My parents have what I consider my favorite backyard for grandchildren. Over the years, they’ve worked with the natural flow of their land to put together an enticing playground that keeps our kids active for hours on end.
With 13 grandchildren – ten of whom live nearby – they never know when they’ll have to entertain a crowd. They’ve done the yard in such a way that it’s incredibly pleasing to adults, too, so when it’s just the two of them the yard doesn’t scream that a pile of kids are just minutes away.
When we start planning family vacations for the summer, this is the one place my kids insist we go. While that is most certainly so they can see their grandparents, aunts, uncles and cousins (whom they all adore) it doesn’t hurt that my parents’ backyard is a wonderland for kids.
The house is centered on about two acres of land that slopes from top to bottom. In the winter – if there’s snow – the kids can sled on the side yard, snowboard, or gently ski down from top to bottom. In the summer, the sloping yard allows for rolling downhill or setting up a champion slip-and-slide course.
Kids love to play outside but if there aren’t things for them to do out there it can quickly become boring. Rather than pack everyone up to go to a local park, my parents set things up so that the yard included favorite activities like swings and slides.
For the younger kids, this homemade slide built into the natural slope of the yard was an ingenious use of space. My dad put a piece of wood at the top of the hill and set it into the ground with anchors to hold it in place. He then bolted the top of the sled to that piece of wood. No risk of them falling from the top the way this is arranged!
Nearby is a bench for two that gets perpetual shade. Parents can watch while kids play ball or tag. Kids can sit outside and read. Siblings or cousins can sit and chat.
What you can’t tell from these pictures is that the trees attract a variety of birds and their whistling and tweets are beautiful background music to our time outside.
At the top of my parents’ property is a pond belonging to the neighbor. The pond is home to geese, ducks, and the occasional family of turkeys. A stream from the pond trickles down through my parents’ yard. The kids like to explore what might come floating by, look for tadpoles, and trample through the muddy edges. (Hence a mud room and extra boots stored just inside the back door….)
A bridge across the stream came with the property. It’s hidden from view by a crop of trees and bushes. The grandchildren have to walk around towards the back of the property and loop through the trees to find the path to the bridge. The path is a haven for acorns and pine cones that get stashed in pockets and little, plastic buckets.

- _Problems_:
[1] In the backyard passage, condense the paragraph beginning "The house is centered on about two acres" into a short bulleted list that keeps its main facts.
[2] According to the backyard passage, how many of the 13 grandchildren live nearby?
[3] Carry on writing the backyard passage, picking up after its final sentence about acorns and pine cones.
None of the lines that come after this play any part in what is asked here.

- _Stored rows_:
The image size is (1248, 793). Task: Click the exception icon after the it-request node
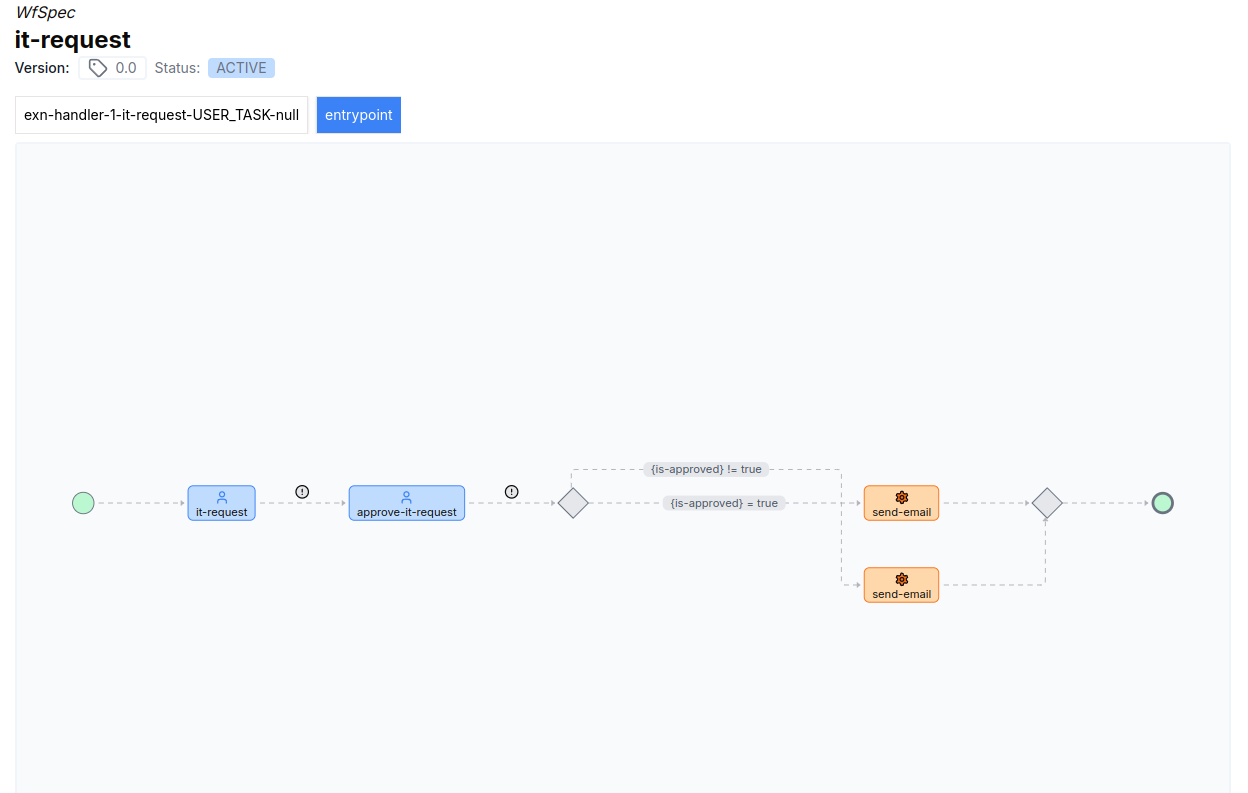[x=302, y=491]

...

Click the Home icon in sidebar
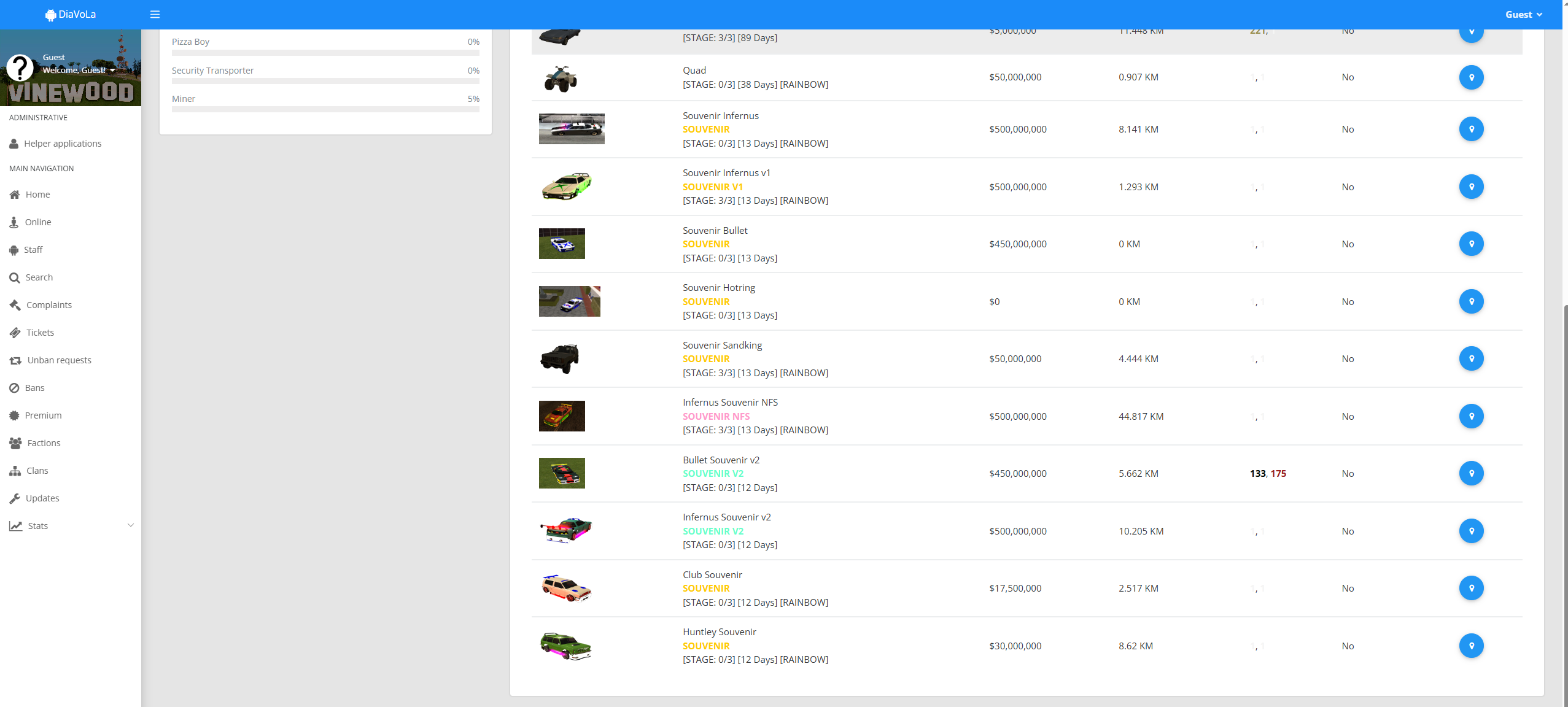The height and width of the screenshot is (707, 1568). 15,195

- _Answers provided_:
[1]
- The house sits at the center of about two acres of land that slopes from top to bottom.
- In winter, when there is snow, the kids can sled on the side yard, snowboard, or ski gently down the slope.
- In summer, the slope is used for rolling downhill or for a slip-and-slide course.

[2] Ten of them live nearby.

[3]
For the grandkids that wander back through the path to the bridge there’s a funny surprise – a tree with a smiling face. When Mr. Tree showed up one day some of the younger kids weren’t sure what to think but they’ve since grown to admire their little friend.
This swing set and fort came as a kit that my dad and brothers assembled on a slight hill at the back of the property. If you’re sitting on either the back patio or the deck off the main floor you can’t see the set through the trees but there’s another bench up there so parents and grandparents alike can monitor the younger children as they climb, swing, slide, and call to each other from the covered fort.
The entire property is surrounded with trees that grow in thick and green during the spring and summer. As a child, I loved to climb one we had on our property and sit and read for hours. The boys, however, simply like the thrill of mastering the up and down.
A large tree near the swing set was just begging to be climbed. So that they could do that safely, my parents attached plastic climbing hand and footholds to the base.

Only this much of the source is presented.